Our Father, Who art in heaven

To be able to call God Our Father is to acknowledge not only our Divine Parent but to do so together with our sisters and brothers. My relationship with God thus also necessitates a familial relationship with humanity who share this relationship – thus, one has to make the shift from a purely individual spirituality to one that is communitarian.

Hallowed be Thy Name;
May your name be held holy: A person’s name is actually a reference to the person. Hence what we mean in this petition is to acknowledge the Otherness of God.

Recognizing God’s holiness is not just about avoiding taking His name in vain or blasphemy.
To recognize the holiness of God’s name and thus person is also to be aware of our own call to ‘Be Holy for I am holy’.

Thy kingdom come,
That the Kingdom might come is not mere wishful thinking on our parts but rather a commitment to be participants, not mere onlookers, of the Kingdom, actively working towards Kingdom values of Love, Truth, Justice  & Peace.
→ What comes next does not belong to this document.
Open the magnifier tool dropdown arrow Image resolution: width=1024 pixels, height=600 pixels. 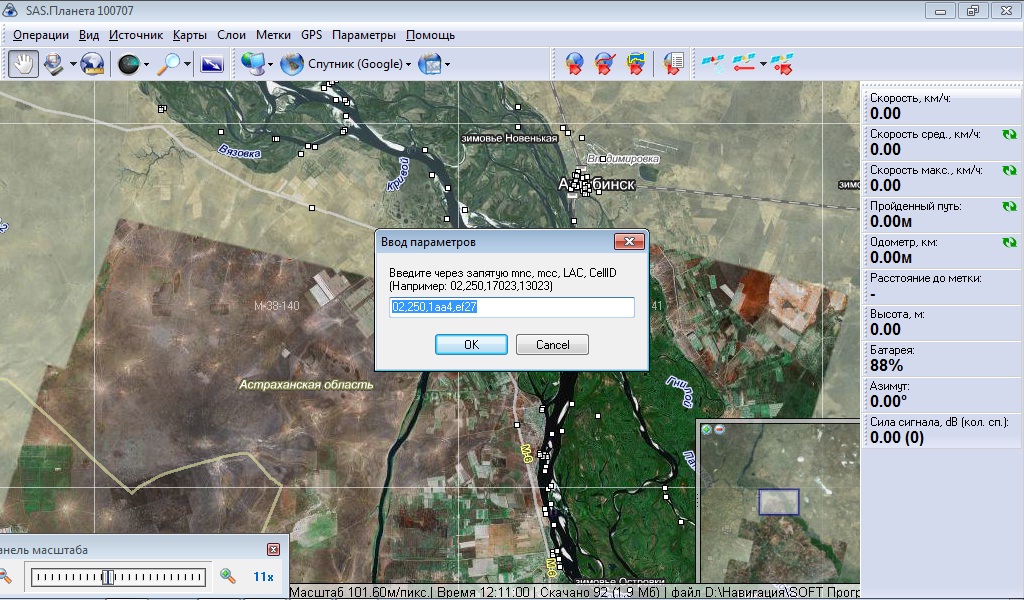coord(188,65)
Thy will be done, on earth as it is in heaven.
While it may be safely assumed that God’s Will is indeed done in heaven, we are challenged to see God’s will coming into fruition in our own lives here on earth. This can be hard for us who are used to having our own way and expecting God to accommodate to what we want; what is called for is to let go completely of our own whims and fancies, and allow God to be God, and to lead us along His Way.

Give us this day our daily bread,
One way of  translating  this phrase from the original language is more akin to ‘Give us today our bread for tomorrow’; thus expressing our daily dependence on God for all that we need for life.
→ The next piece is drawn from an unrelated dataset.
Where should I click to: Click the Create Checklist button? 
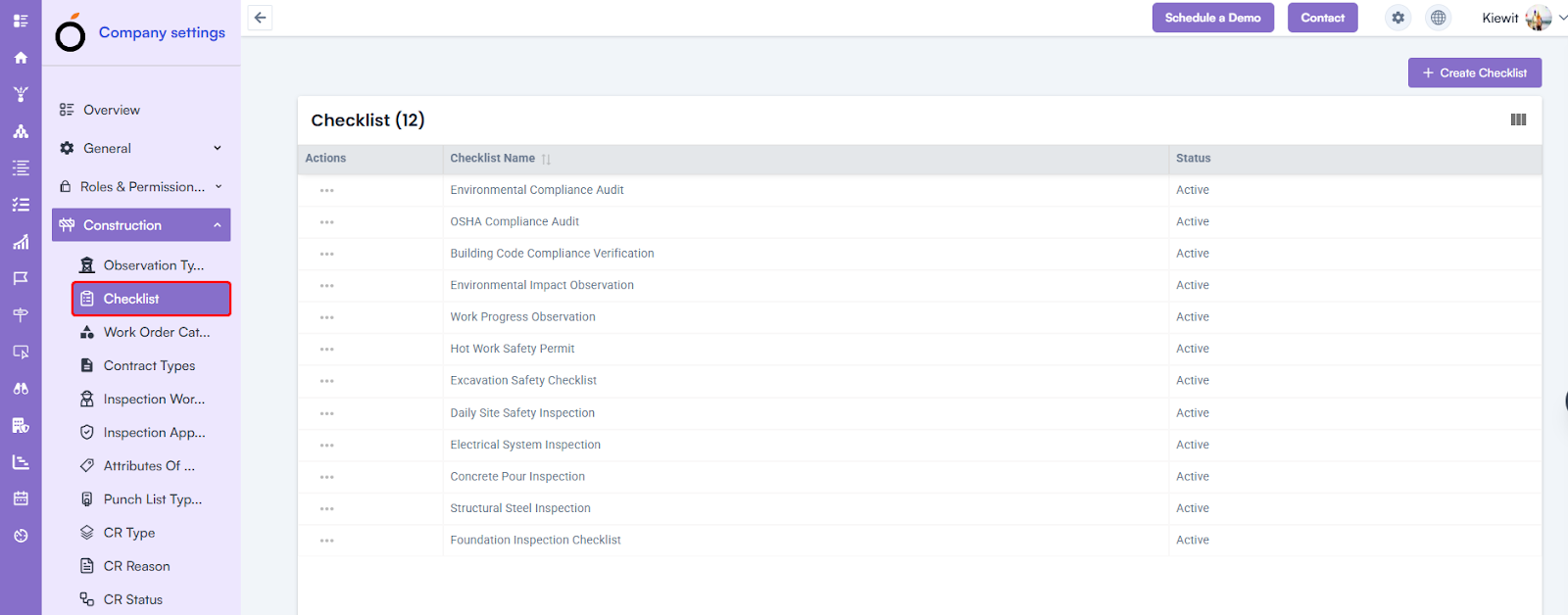[1474, 72]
It is not about satisfying our greed asking for BMWs and the such, but rather expressing our actual our needs.

Asking  God to provide for us  daily is to allow for a continuous dependence on God, rather than sliding into a false sense of feeling that we can go it alone, of not having to depend on God if we already had an abundance to last us for a long time.

Asking God for our needs does not mean that we abandon responsibility for working for what we need but rather allowing Him to lead us to the right places and times, to sustain our efforts and strength.

and forgive us our trespasses, as we forgive those who trespass against us;
Surely we need God’s forgiveness for the times we fall into sin, but this petition tells us that we cannot see it as one-way traffic coming from God’s side, but the onus is placed on us to offer forgiveness and reconciliation to people who have sinned against us. This can be very hard when we choose not to forgive and prefer to nurse our hurts and thus are encumbered with excess baggage of unforgiveness.

and lead us not into temptation,
Whether God leads us or allows us temptations or we seem to look for them is debatable, but the fact is that we find ourselves often tempted , but what we are asking here ist be allowed to fall into temptation. Temptation by itself is not sin, but we can take the step into sin – what is needed is not just a firm resolve on our part but also God’s protection and guidance.

but deliver us from evil. Amen.
Surely God protects us from Evil, but asking that we be delivered from evil (or the Evil One, as the original translation suggests) is to also recognize our own call to avoid evil and situations of evil and sin.

Saying Amen (meaning: It shall be so!) at the end of a prayer is to entrust everything to God, with faith and anticipation that God does indeed answer our prayer according to His Will.